Но никто не шёл. Мы сидели, как настоящие трусы, и тряслись. И сидеть так стрёмно, и показаться тоже невозможно. Как назло, в тот вечер всех нас родители отпустили ночевать в этом доме. Мы стали заложниками чужой тайны. Мы легли спать недовольные и собой, и жизнью. В воздухе не стало почему-то больше этой беззаботной радости от просмотра порнофильмов и чтения эротики. Всем было как-то грустно.

На следующий день приехала загорелая, счастливая мама подруги. Привезла ей кучу цветных лаков для ногтей. Их было так много!!! Мешок целый! Нам, конечно, тоже презентовали по целых пять флакончиков. Богатейший дар! Моя мама никогда не купила бы мне лак!

Но нас терзала эта нечаянно узнанная нами тайна папы. Мы совещались и совещались вместе с подругой. Как поступить? Ведь мы же предатели, если не скажем ей? А если скажем, то мы предатели отца? Но ведь он виноват? Он должен быть наказан…

Блиин…

Мы ничего не сказали. Не смогли. Фильмов про взрослую любовь больше не смотрели. Мы снова перебрались в кукольные домики и читали книжки про пионеров. И всё было как раньше, но только как-то по-другому… Как будто с экрана порнография перенеслась в наше детское сердце.

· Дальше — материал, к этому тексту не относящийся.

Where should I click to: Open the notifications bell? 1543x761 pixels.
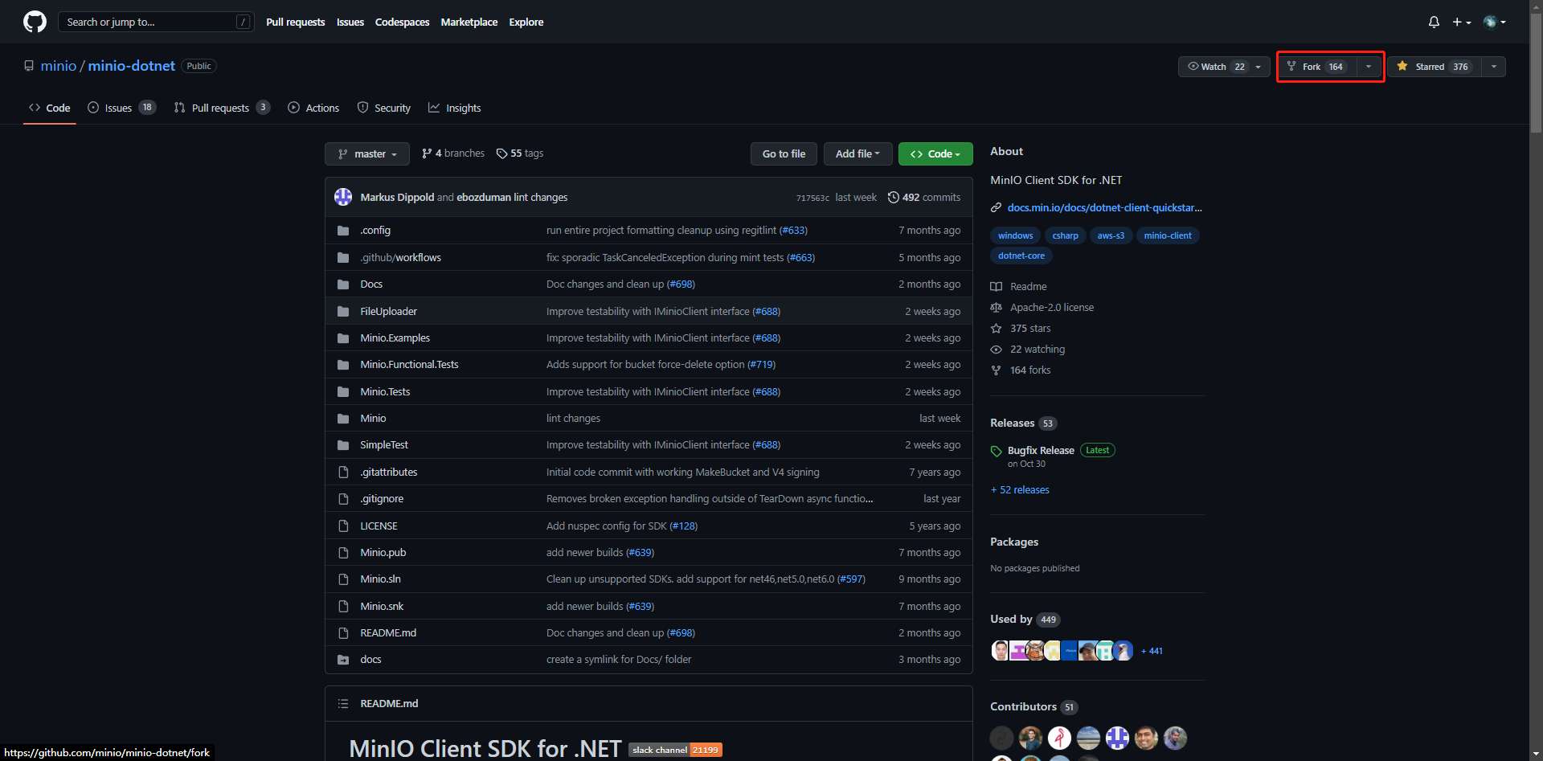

И снова мой «Воланд – Ботаник – Ломо – Николай, бля, Петров» морочит мне голову. Любовь всё больше и больше походит на торги, и мне стучат по голове отбойным молотком, что я – унылое говно с претензией.

Я: «Я понимаю, отчего ты обижаешься… Тебе кажется, если я не принимаю твои советы, значит, я не принимаю тебя самого. Это не так… Далеко не так. Я очень тебя люблю и принимаю тебя таким, какой ты есть. И это никак не связано с советами. А у тебя всё едино: совет и ты».

Ломо: «Даже наоборот. Если от меня мало проку, я отчаливаю».

Я: «Хочешь отчалить? И что значит „прок“??? От твоего цинизма иногда подташнивать начинает. Проки, сроки и всякая херня…»

Ломо: «Посмотри нашу переписку. Всё чаще на мои сомнения ты отвечаешь: „Я ТАК РЕШИЛА“» или „МНЕ ТАК НРАВИТСЯ“. Например, я считаю, что на сайте нельзя писать „ПИСАТЕЛЬНИЦА“. Просто это как-то нескромно. Посмотри сайты других писателей. Даже известных. Просто зачем мне пытаться помочь, если ты и так уже всё знаешь? Я не претендую на истину, но твои резолюции на мои советы без попытки дать аргументацию говорят мне о том, что советы уже не нужны».

Я: «Считай как хочешь… Я очень устала оправдываться везде и отстаивать своё мнение. У меня уже нет сил, ничего нет. Я хотела, чтобы было написано „писательница“, и всё. Это было моё желание. И я считаю, что имею на него право. Это творчество, и ничего нескромного в этом нет. Могла вообще „королева“ написать. Никто бы меня за это не убил.

В погоне за тем, чтобы я зарабатывала деньги, ты немного не учёл, что я могу потерять именно творчество, став типа и менеджером собственным, и рекламщиком. И всем подряд… На рисование уже сил-то не будет, да и желания особого. Тяжело это художнику – рисовать и своё же продавать. А если он продаёт, то, поверь, это будет именно так, как он это видит. Эту продажу. И именно везде своими глазами этот лоток состряпан должен быть. Пусть коряво, бестолково, но именно с его душой».